Of course, a question worth asking is: would that actually help us gain more exposure on the international scene, and therefore be beneficial to us? Possibly. But not probably. Most probably it will be remembered as the brilliant, heartwarming story that brought together two American comedy geniuses and which also received a bunch of accolades for its more budget-centric, hollywoodesque production value.

So you can see why the whole storm in a teacup. As well-intentioned as the suggestion of making yet another English-language remake may be, it might not be as serviceable to our industry and our creatives as expected, when you see the details. I can only attribute the statement to the enthusiasm provoked by viewing the feature - that is indeed flattering.
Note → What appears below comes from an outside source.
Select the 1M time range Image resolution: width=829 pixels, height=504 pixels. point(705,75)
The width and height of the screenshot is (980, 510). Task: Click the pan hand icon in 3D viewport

It is the industry that is defective in that sense, we just play as best we can under the greedy business mindset of “There’s never enough”.

I could blabber all day about the absurdity of re-makes and live action re-makes and I am still positive that my grandchildren and I will have an entire timeline of Spiderman movies to compare and review together – but please, I beg of you, as little as my voice may be, at least it is not alone – let foreign films be their own thing.

So, to round it up with the Facebook comment I posted and which opened the can of worms, here’s a thought: instead of another English-language remake, how about - and this may sound quite insane, but hear me out, please - we value foreign films for what they are and maybe don't feel the need to filter everything good that international cinema has to offer through the Hollywood system.

Now, if anybody would like to hire and pay me for chatting/writing all day long on behalf of foreign films and the importance of their preservation – I’m available. Or if there’s a special branch of law that deals with it, I’d appreciate the shout-out, I’m open for a career shift as long as it allows me to make passionate (albeit acid reflux-inducing) arguments about things that are worth standing up for.